Подобный разговор, с некоторыми подробностями о счастливых временах продолжался до самого Петербурга, куда благодаря жаре, долгим спорам ямщиков, кому запрягать, запряжке тройки вместо шести лошадей и наконец, обычаю ямщиков и самих лошадей не торопиться, по пословице «Тише едешь, дальше будешь», дилижанс приехал на четвертые сутки в ночь. Нечего было делать! Александр Фёдорович решился занять нумер в гостинице в том же доме, где была контора дилижансов.
- Вы где ж остановитесь? - спросил он свою сопутницу.
- А сама еще не знаю, где Бог приведет.
- Имеете знакомых, или наймете квартиру?
- Где ж мне нанимать: мне бы только отыскать Ивана Тихоновича; от него узнаю я, где живет Прохор Захарович, должник покойного родителя; я прямо к нему на двор, пусть что хочет, то и делает: или деньги подай, или пой да корми.

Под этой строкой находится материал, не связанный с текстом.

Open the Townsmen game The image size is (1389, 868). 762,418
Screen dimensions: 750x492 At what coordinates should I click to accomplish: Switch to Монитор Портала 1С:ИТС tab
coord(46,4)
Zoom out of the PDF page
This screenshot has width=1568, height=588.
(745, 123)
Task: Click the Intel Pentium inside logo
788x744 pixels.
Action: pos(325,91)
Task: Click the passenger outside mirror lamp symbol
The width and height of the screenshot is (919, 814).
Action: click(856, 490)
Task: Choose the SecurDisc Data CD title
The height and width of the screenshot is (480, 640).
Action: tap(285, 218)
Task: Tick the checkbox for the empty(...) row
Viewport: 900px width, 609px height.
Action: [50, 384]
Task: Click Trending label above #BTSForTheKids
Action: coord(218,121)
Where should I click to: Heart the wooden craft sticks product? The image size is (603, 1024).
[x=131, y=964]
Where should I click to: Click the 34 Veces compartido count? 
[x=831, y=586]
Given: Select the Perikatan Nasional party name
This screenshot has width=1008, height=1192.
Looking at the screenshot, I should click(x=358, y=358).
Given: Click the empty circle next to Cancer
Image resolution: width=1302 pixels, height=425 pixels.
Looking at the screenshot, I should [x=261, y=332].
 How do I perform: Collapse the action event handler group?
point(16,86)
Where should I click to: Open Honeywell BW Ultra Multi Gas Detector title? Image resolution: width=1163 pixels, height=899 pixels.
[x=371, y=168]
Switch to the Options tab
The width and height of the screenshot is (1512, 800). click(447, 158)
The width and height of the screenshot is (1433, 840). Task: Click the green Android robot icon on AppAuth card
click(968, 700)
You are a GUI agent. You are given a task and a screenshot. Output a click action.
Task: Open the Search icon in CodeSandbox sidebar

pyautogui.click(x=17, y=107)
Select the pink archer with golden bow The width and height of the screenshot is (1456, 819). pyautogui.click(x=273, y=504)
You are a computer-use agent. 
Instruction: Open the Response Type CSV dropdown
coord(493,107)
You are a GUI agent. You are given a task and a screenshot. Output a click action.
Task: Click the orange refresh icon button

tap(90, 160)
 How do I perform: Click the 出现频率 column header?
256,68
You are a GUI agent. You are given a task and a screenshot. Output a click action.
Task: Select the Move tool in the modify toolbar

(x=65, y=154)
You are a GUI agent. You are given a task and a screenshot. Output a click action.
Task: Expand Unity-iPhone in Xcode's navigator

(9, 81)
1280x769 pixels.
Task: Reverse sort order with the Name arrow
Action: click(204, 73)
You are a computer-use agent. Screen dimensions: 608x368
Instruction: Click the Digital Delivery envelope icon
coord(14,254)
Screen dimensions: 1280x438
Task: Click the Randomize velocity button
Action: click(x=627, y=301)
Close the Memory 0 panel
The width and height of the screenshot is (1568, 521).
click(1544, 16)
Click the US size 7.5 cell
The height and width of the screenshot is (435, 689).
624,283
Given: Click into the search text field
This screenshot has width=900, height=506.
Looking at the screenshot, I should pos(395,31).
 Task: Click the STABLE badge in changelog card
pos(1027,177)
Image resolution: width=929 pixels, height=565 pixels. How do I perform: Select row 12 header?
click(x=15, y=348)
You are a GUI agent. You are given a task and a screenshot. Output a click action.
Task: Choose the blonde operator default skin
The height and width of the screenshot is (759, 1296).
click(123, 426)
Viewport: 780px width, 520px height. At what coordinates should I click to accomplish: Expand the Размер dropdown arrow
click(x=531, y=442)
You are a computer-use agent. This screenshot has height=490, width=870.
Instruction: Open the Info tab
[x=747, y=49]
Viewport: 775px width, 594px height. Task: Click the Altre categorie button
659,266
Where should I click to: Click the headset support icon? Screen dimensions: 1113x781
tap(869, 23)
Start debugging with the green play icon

- Но где ж искать теперь по ночи Ивана Тихоновича? А здесь в конторе оставаться нельзя.
- Право, не знаю, что делать; я здесь человек новый; другое дело в Москве, там таки есть знакомые.
 Александру Фёдоровичу жалко стало безропотное положение Минодоры Памфиловны. Он предложил ей занять одну комнату нумера, который он нанял.
- Нет-с, покорно благодарю! - отвечала она ему довольно гневным тоном.
- От чего же?
- С чего вы это взяли, что я буду жить с вами?
- А, понимаю, - сказал Александр Фёдорович, - в самом деле, надо опасаться навета злых языков; я сам пришел бы в ужас, если б кто-нибудь даже подумал, что я живу с вами; но я вам предлагаю особенный нумер.
- Это дело другое, в таком случае согласна.
По приказание Александра Фёдоровича, Минодоре Памфиловне показали маленький нумер в два с полтиной, и она велела продовольствовать ее на свой счет чаем и обедом.
Пожелав покойной ночи Минодоре Памфиловне, Александр Фёдорович отправился в свой пятирублевый нумер, украшенный закоптившею живописью, огромным футляром стенных часов, двумя, огромными в четыре аршина квадратных, картинами, на которых какой-то петербургский Теньер произвел на одной: на первом фасе дерево, на втором рыбу, плавающую в воде, на третьем рыбака вооружённого удою, на четвертом гору с заходящим солнцем. На другой, сюжет тот же, только с восходящим солнцем. Мебель была выкрашена под дуб, как московские ворота, двери и ставни, и покрыта полуштофом.
Александр Фёдорович потребовал чаю.
Принесли чаю, похожего на настоенный кнастер* (*крепкий курительный табак).
- A, сливок?
- Сливок прикажете?
- Да, сливок прикажу.
- Сливок нет, скислись.
- Где хочешь достань!
Пошел, воротился; принес сливок - молока с наболтанною мукой.
- А сухарей?
- Сухарей прикажете?
- Да, сухарей прикажу.
Пошел - пришел; принес сухарей.
- Помилуй, любезный, да это древние сухари! Где ты достал?
- У булочника-с.
- Неправда; верно, из Египетского музеума; они, верно, хранились под стеклом, с надписью: «Сии, огромные, ситные сухари заготовлены за три тысячи лет до Р. X. Для похода Египетского Царя Сезостриса в Азию.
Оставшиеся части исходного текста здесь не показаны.